Updating Depositors - psu-libraries/scholarsphere GitHub Wiki

In order to properly migrate resources from version 3 to version 4, we must have the depositor correctly identified. Every resource that has been created in Scholarsphere was done so by a person affiliated with Penn State. Each of these persons will have an access id, as well as a name.

Missing Depositors

In some cases, there are depositors who have a version 3 Agent record, but do not have an associated User record in the Scholarpshere 3 database. To find this, get a list of depositors from Solr and check for any missing user records:

users = {}

ActiveFedora::SolrService.query('depositor_ssim:*', fl: ['depositor_ssim'], rows: 100000).map do |hit|
  users[hit['depositor_ssim'].first] = nil
end

users.map { |user, value| users[user] = User.find_by(login: user) }

Create new user records for those depositors that don't have one:

users.select { |user, value| value.nil? }.keys.map do |user|
  u = User.create(login: user, email: user)
  u.populate_attributes
end

Depositors Report

All depositors should be linked to their corresponding Agent record. This is should be done via their access account. In some cases, there is a depositor id that will NOT have an Agent record. These are proxy deposit-type situations and are acceptable. However, there are some cases where the depositor is the actual creator Agent, and they need to be linked via their Penn State id, if they aren't already. This happens if the user omits or removes their Penn State id from creators form when adding a work.

As of April 24, 2020 all of the depositors with missing links between their User and Agent records have been updated. When running a migration, we need to re-run the depositor's report to ensure there aren't any new depositors that need to have this link made to their Agent record.

To run the report, go to the console of the jobs server

report = Scholarsphere::Migration::DepositorsReport.new

It will take a few moments to generate the report for all depositors. Alternatively, if you only need to check a specific list of depositors, you can supply one:

report = Scholarsphere::Migration::DepositorsReport.new('abc123', 'xyx456')

Once complete, you can see which users do not have linked agent record:

report.missing

This may also take a few moments while it searches for the Agents that might match a given depositor. Check the count of those missing their links with report.missing.count and you can save the report to json and examine the missing agents:

report.missing_depositors_report

Copy the resulting missing_depositors.json file to your computer and look through the results. Those depositors that are proxies for other users will have a name completely different than the names associated with the works or collections they have deposited. However, if a user has an agent identical or very similar to their user name, then it is likely that their agent record needs to be updated with their Penn State id.

As of Oct. 29, 2020 there are only 27 "missing" depositors, but these are acceptable because either we can't tell which creators is associated with the Penn State access id, or it was a proxy deposit and the proxy depositor was never indicated as such.

Updating an Agent

After running the depositor's report, you can update any agents as needed.

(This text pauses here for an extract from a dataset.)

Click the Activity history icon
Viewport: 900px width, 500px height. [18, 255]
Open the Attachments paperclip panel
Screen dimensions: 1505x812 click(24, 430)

This will link an agent with their associated user record. In some cases, you may need to merge multiple agents into on user record.

To update a given Agent with its Penn State id:

Agent.find(id).update(psu_id: psu_id)

Merging Agents

If there are two Agent records for a single depositor, you can merge the two by moving any aliases from the other record over to the principal one.

def merge_agents(principal_id, other_id)
  Agent.find(other_id).alias_ids.map do |id|
    Alias.find(id).update(agent_id: principal_id)
  end
end

To merge the two records:

merge_agents(agent_id, duplicate_agent_id)

Then, update the right agent with the Penn State id, if needed:

Agent.find(agent_id).update(psu_id: psu_id)

There is no need to remove the other Agent, these records will simply not be migrated.